§ Provided information

<<<<

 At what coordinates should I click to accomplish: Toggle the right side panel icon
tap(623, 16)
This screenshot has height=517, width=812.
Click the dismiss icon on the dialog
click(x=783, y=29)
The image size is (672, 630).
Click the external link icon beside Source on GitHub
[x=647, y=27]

>>>>
<<<<

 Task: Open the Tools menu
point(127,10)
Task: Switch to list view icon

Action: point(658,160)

>>>>

§ Work request
Keeping every character as it is, restate the lines above that run from the line with "At what coordinates" through the line with "The image size is (672, 630).", both included, and nothing else.

§ Answer space
 At what coordinates should I click to accomplish: Toggle the right side panel icon
tap(623, 16)
This screenshot has height=517, width=812.
Click the dismiss icon on the dialog
click(x=783, y=29)
The image size is (672, 630).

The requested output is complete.